25 YEARS AGO ON AMBERGRIS CAYE   BY ANGEL NUÑEZ

Pretty Brides


T
oday it costs fifteen to twenty thousand dollars to put on a fairly small wedding. A big one with some eight hundred invited guests and two bands costs forty thousand. I am talking about the wedding reception. If you talk about the wedding dress, you are talking about one thousand dollars and it can get really fancy and expensive to the tune of five thousand dollars.

Twenty five years ago the most a bride would spend on her wedding dress was about $150.00 to two hundred dollars, and she looked as pretty as today’s bride. She was still the center of attention and charmed all the guests, friends and relatives. The next day it would all be over and forgotten. All brides are lovely, aren’t they? They are pretty whether they spend two hundred or three thousand dollars.
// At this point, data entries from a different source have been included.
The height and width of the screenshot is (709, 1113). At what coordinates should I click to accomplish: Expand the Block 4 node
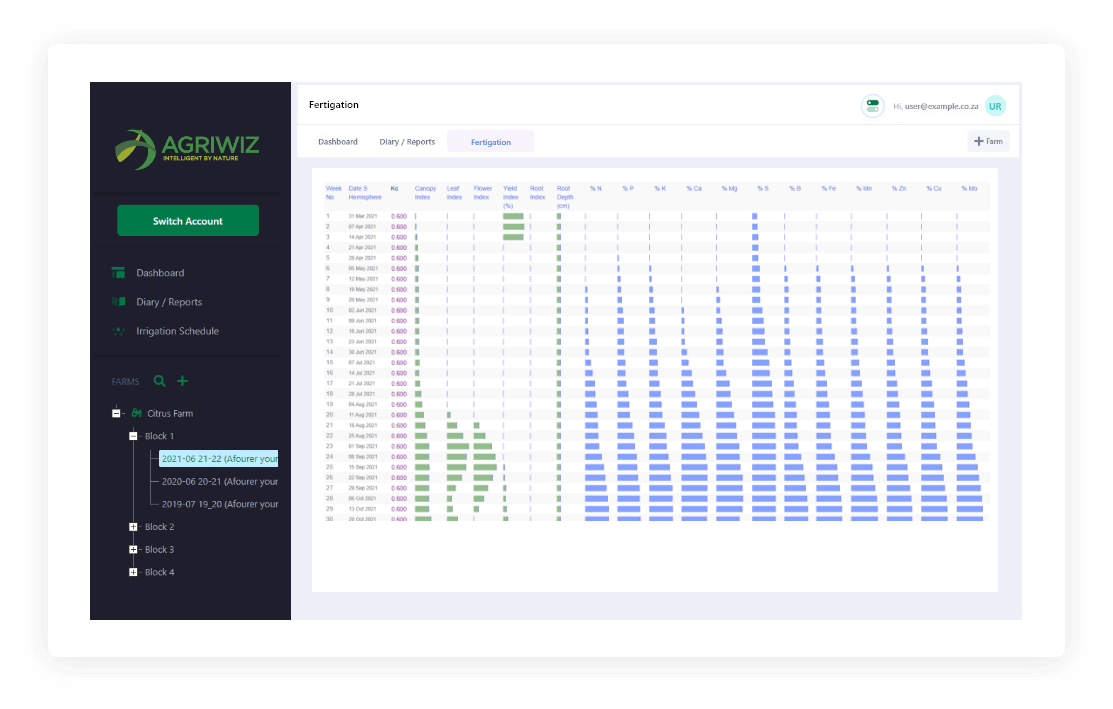coord(133,573)
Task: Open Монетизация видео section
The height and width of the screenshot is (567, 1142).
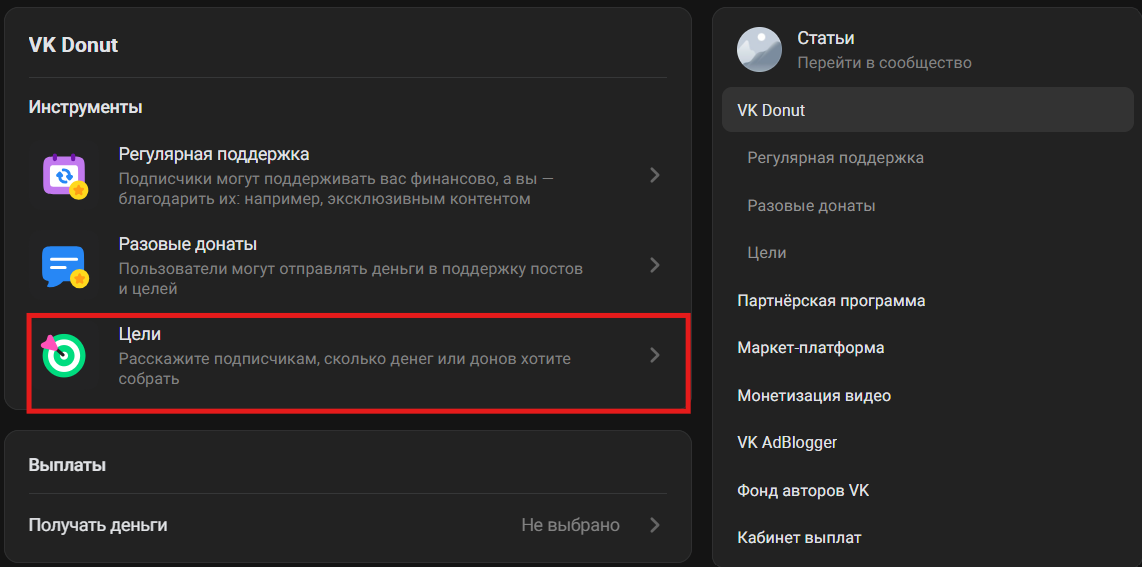Action: (813, 395)
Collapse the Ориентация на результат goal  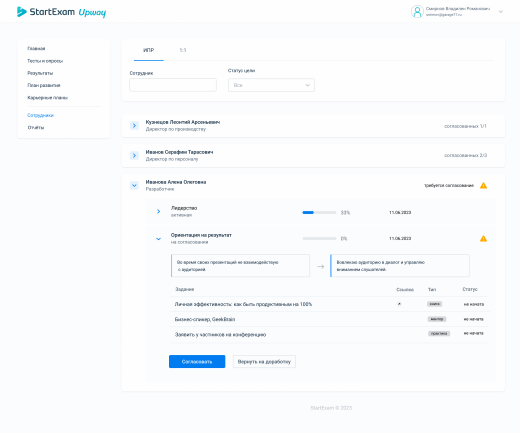(159, 239)
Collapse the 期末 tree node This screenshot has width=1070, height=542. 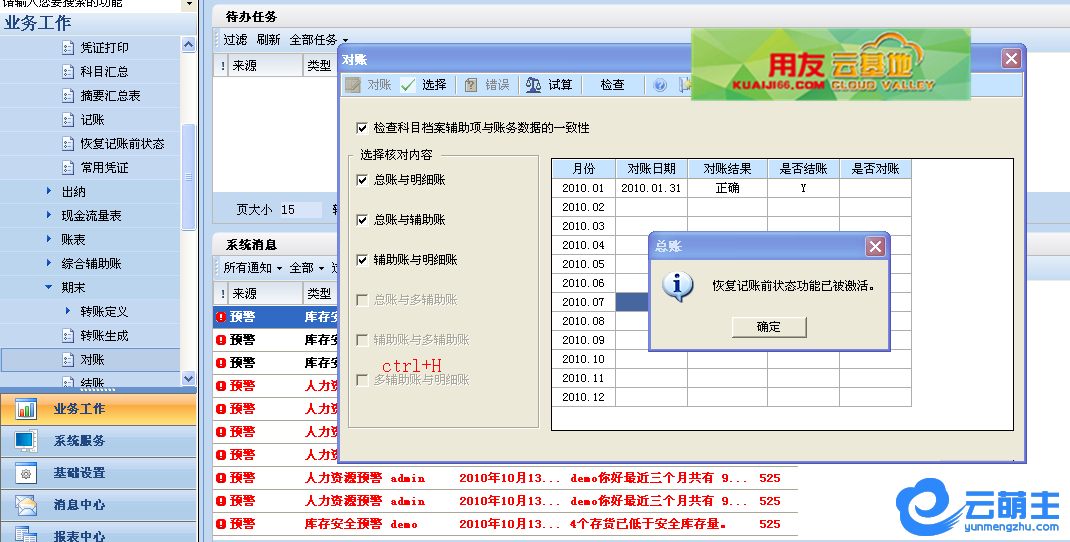point(49,288)
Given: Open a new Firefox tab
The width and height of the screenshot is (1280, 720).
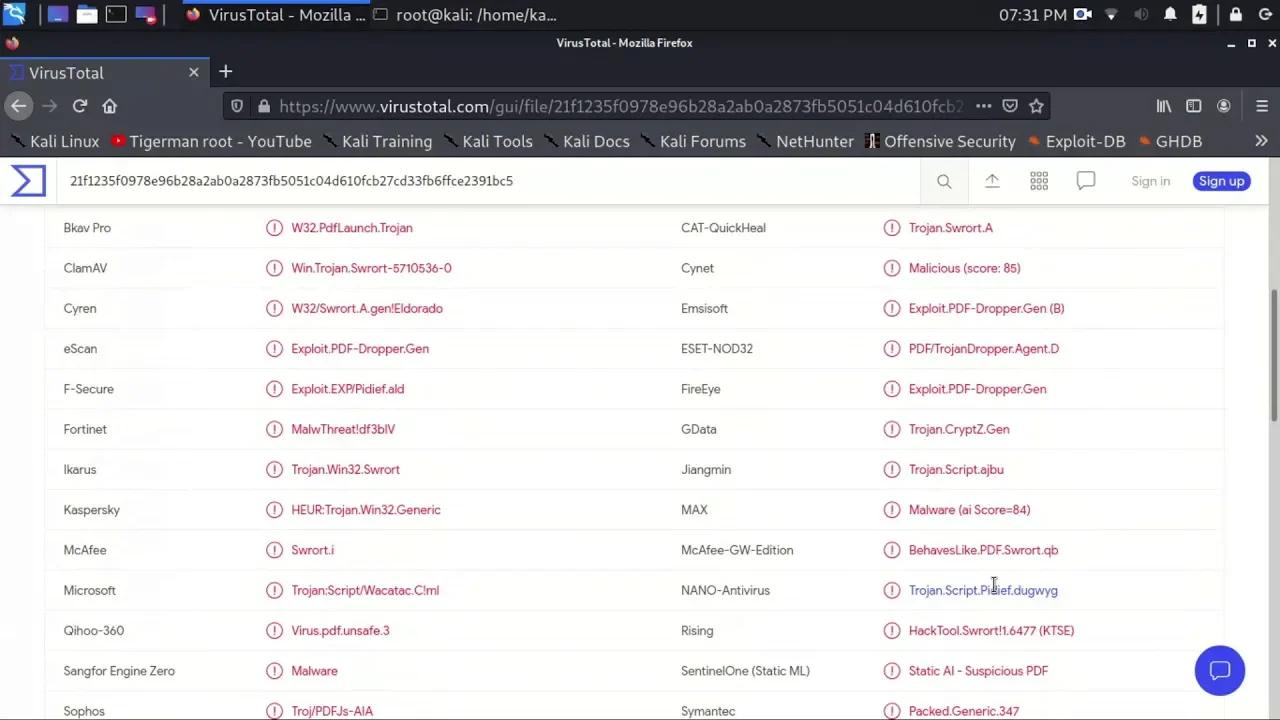Looking at the screenshot, I should [225, 72].
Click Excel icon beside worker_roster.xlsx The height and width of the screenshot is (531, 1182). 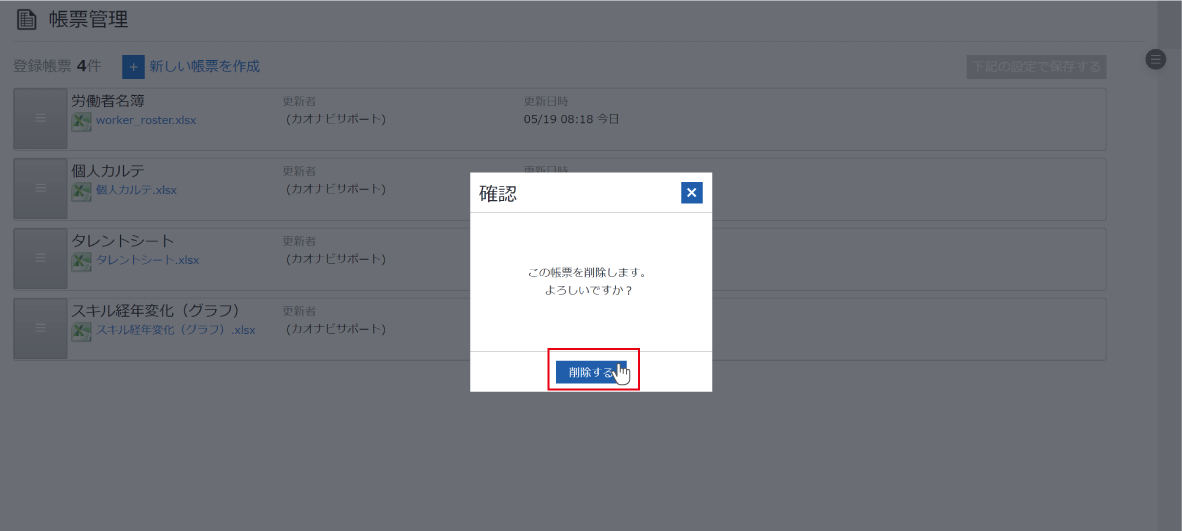81,121
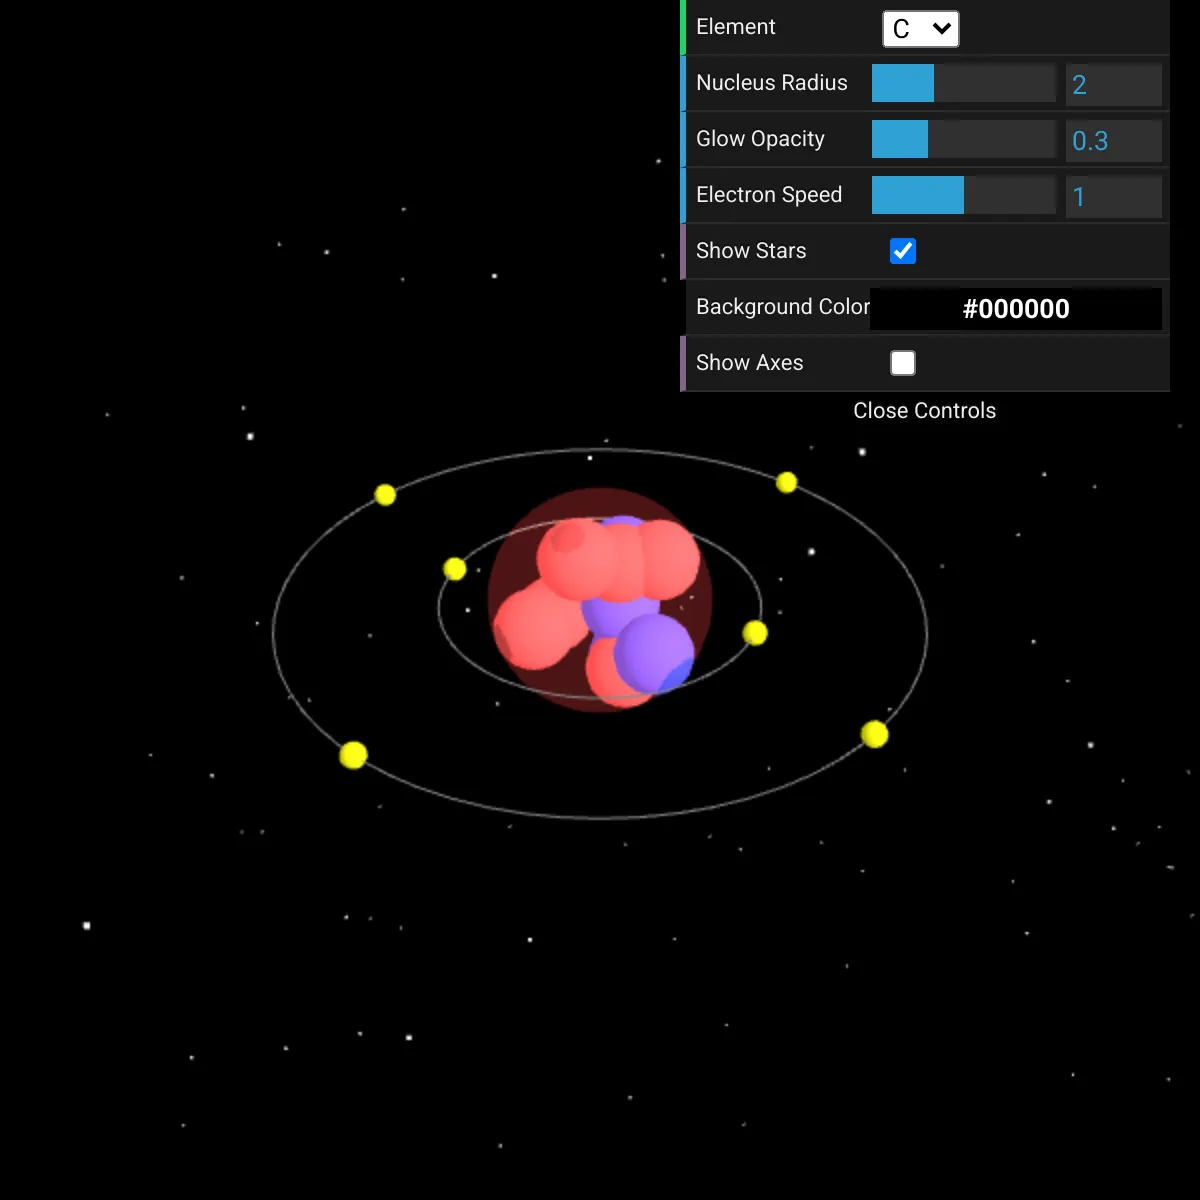1200x1200 pixels.
Task: Enable the Show Axes checkbox
Action: click(x=903, y=363)
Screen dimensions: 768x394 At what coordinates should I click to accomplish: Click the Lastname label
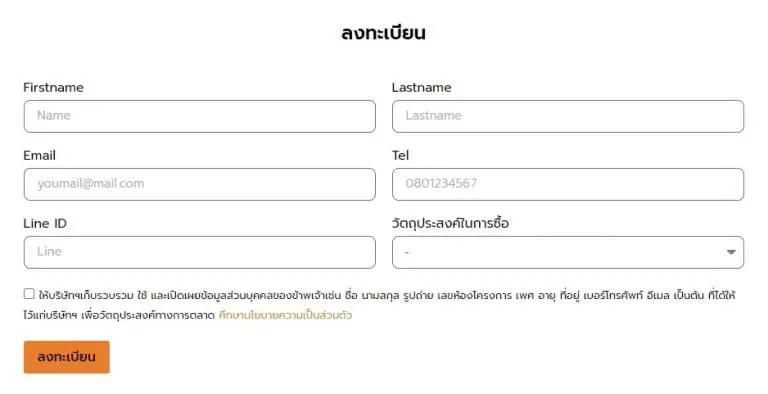click(x=421, y=87)

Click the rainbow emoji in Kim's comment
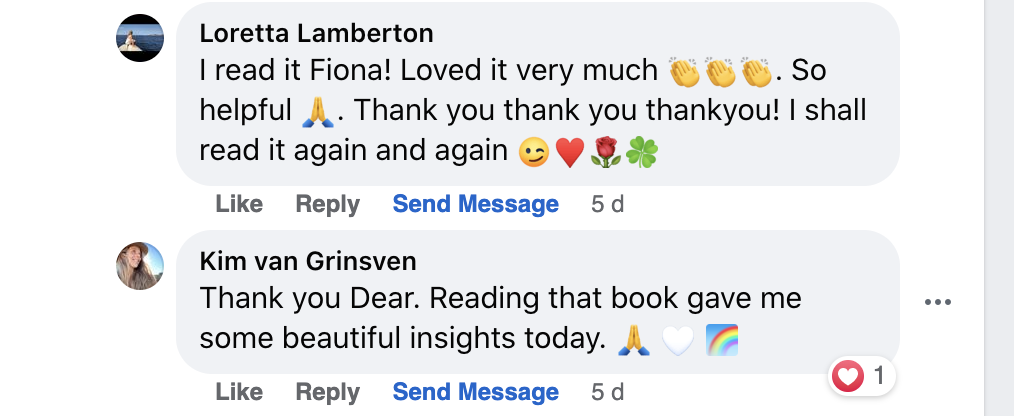[721, 340]
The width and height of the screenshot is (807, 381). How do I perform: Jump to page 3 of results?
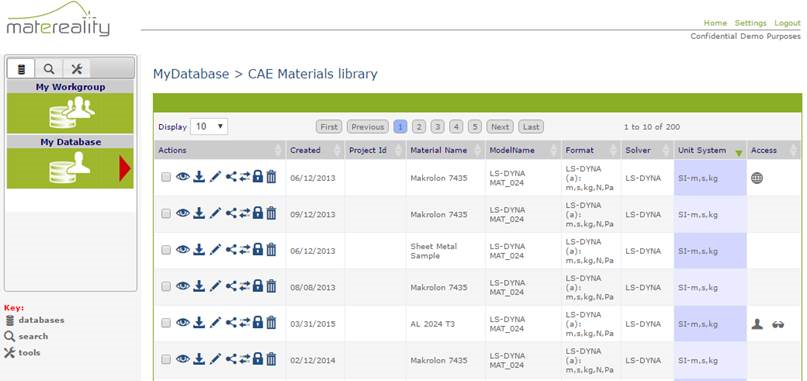coord(437,127)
The groom can get away with a pair of different socks, or dirty shoes, or even a mismatched necktie. But not the bride! She must be perfect. But my point is that she is lovely whether her dress comes from the U.S.A. or Paris or sewn in San Pedro.

Graniel Wedding
Bertha & Mario Graniel in 1965.
Twenty five years ago all wedding dresses, with train, and veil and everything else were made right here in San Pedro. Perhaps the bride or her seamstress went to Chetumal or Belize City to buy some of the materials that went into the dress, but for the most part, it was a local dress as far as sewing and fitting went. The gloves were sewn and fitted here. The veil was arranged and tried. The dress was cut without a pattern. The bride simply found a sample in some catalogue and took it to her seamstress saying that she wanted one just like that. The seamstress took measurements and set out to work on the dress. After a few days, perhaps a week, the dress would be ready and the bride-to-be was called in to try it. Thereafter minor adjustments would be made and when it fit perfectly the buttonholes and hems and trimmings were made. Even her bouquet was arranged with locally grown flowers. As for something borrowed, something blue and something new, well that was easily arranged by the bride without paying a cent.

Every seamstress in San Pedro could sew a bride’s dress, but there were a few who excelled like Elia Aguilar Guerrero, Annie Nuñez Eiley, and Omelia Guerrero Marin. They were the most famous. A bridal dress probably cost $100 worth in cloth and materials plus another 50 dollars for labor. However, in the 70’s competition to out do other brides took our local girls to farther horizons for the wedding dress. First it was Belize City, then Chetumal and Merida in Mexico and now even the U.S.A. The feeling is that if the dress is imported, it is supposed to be prettier. That is also the feeling about al the stock in a boutique or gift shop. What do you think? Will a dress worth two thousand dollars make a bride prettier than one worth two hundred? Will the costly one make the bride happier in her marriage? Are we making a mistake or fooling ourselves. Whatever your feelings, I love brides so I must say, “Long live the bride. Cheers and let’s drink to their health with or without a dress, I mean an expensive dress.